Wie geht MongoDB mit der Dokumentlänge in einem Textindex und Textscore um?

Die Bewertung basiert auf der Anzahl der Übereinstimmungen mit Stamm, aber es gibt auch einen eingebauten Koeffizienten, der die Punktzahl für Übereinstimmungen relativ zur Gesamtfeldlänge (ohne Stoppwörter) anpasst. Wenn Ihr längerer Text relevantere Wörter für eine Suchanfrage enthält, trägt dies zur Punktzahl bei. Längerer Text, der nicht zu einer Suchanfrage passt, verringert die Punktzahl.

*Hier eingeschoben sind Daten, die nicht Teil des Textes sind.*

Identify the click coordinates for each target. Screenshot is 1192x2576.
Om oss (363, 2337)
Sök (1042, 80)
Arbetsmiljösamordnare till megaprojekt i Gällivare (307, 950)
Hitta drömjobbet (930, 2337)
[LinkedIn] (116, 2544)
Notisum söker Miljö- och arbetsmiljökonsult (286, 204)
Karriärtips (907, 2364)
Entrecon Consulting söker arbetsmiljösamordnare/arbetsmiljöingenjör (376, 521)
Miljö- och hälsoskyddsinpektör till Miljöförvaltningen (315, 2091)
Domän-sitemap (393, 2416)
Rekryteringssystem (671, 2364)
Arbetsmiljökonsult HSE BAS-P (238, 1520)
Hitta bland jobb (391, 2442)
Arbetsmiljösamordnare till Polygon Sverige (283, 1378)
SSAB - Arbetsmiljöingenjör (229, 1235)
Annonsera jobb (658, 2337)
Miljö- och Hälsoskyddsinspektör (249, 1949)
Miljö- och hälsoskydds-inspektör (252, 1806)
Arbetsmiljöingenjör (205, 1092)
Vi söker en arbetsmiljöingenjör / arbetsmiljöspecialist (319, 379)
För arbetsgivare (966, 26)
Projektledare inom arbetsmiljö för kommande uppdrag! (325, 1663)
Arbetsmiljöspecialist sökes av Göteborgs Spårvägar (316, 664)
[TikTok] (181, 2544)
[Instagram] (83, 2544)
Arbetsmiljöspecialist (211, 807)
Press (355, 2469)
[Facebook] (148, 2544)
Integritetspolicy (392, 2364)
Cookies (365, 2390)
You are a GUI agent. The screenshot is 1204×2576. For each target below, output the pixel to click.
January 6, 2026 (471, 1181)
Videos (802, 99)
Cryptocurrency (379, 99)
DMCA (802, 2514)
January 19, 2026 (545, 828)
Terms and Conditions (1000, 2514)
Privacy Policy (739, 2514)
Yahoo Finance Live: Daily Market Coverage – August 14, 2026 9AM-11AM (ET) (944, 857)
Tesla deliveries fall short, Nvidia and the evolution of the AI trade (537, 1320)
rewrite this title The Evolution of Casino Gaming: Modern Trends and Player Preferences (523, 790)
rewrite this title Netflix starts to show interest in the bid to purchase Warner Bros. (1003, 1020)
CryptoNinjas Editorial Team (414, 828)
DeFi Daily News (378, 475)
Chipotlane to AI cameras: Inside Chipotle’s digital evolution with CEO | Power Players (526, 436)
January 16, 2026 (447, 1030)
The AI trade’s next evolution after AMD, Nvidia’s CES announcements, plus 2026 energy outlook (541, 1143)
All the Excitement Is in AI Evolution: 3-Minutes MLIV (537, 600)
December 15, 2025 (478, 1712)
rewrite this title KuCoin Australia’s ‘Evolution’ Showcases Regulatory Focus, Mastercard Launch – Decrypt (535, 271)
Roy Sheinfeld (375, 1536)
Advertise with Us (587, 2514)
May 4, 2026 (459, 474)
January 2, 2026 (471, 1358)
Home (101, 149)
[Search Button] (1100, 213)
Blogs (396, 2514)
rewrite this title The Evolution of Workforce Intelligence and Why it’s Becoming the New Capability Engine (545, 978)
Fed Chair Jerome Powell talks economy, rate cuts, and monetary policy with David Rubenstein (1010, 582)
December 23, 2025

Ausschnitt aus dem Quellcode von MongoDB 3.2 auf GitHub (src/mongo/db/fts/fts_spec.cpp ):

   for (ScoreHelperMap::const_iterator i = terms.begin(); i != terms.end(); ++i) {
        const string& term = i->first;
        const ScoreHelperStruct& data = i->second;

        // in order to adjust weights as a function of term count as it
        // relates to total field length. ie. is this the only word or
        // a frequently occuring term? or does it only show up once in
        // a long block of text?

        double coeff = (0.5 * data.count / numTokens) + 0.5;

        // if term is identical to the raw form of the
        // field (untokenized) give it a small boost.
        double adjustment = 1;
        if (raw.size() == term.length() && raw.equalCaseInsensitive(term))
            adjustment += 0.1;

        double& score = (*docScores)[term];
        score += (weight * data.freq * coeff * adjustment);
        verify(score <= MAX_WEIGHT);
    }
}

Erstellen Sie einige Testdaten, um die Wirkung des Längenkoeffizienten an einem sehr einfachen Beispiel zu sehen:

db.articles.insert([
    { headline: "Rock" },
    { headline: "Rocks" },
    { headline: "Rock paper" },
    { headline: "Rock paper scissors" },
])

db.articles.createIndex({ "headline": "text"})

db.articles.find(
    { $text: { $search: "rock" }},
    { _id:0, headline:1, score: { $meta: "textScore" }}
).sort({ score: { $meta: "textScore" }})

Kommentierte Ergebnisse:

// Exact match of raw term to indexed field
// Coefficent is 1, plus 0.1 bonus for identical match of raw term
{
  "headline": "Rock",
  "score": 1.1
}

// Match of stemmed term to indexed field ("rocks" stems to "rock")
// Coefficent is 1
{
  "headline": "Rocks",
  "score": 1
}

// Two terms, one matching
// Coefficient is 0.75: (0.5 * 1 match / 2 terms) + 0.5
{
  "headline": "Rock paper",
  "score": 0.75
}

// Three terms, one matching
// Coefficient is 0.66: (0.5 * 1 match / 3 terms) + 0.5
{
  "headline": "Rock paper scissors",
  "score": 0.6666666666666666
}